::: Supplied material :::

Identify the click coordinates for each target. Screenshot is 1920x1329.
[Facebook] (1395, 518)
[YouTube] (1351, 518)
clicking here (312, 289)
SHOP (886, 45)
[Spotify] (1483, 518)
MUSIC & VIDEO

:::

### Exercise aim
Once the records have been read, print them all again exactly.

### Response
Identify the click coordinates for each target. Screenshot is 1920x1329.
[Facebook] (1395, 518)
[YouTube] (1351, 518)
clicking here (312, 289)
SHOP (886, 45)
[Spotify] (1483, 518)
MUSIC & VIDEO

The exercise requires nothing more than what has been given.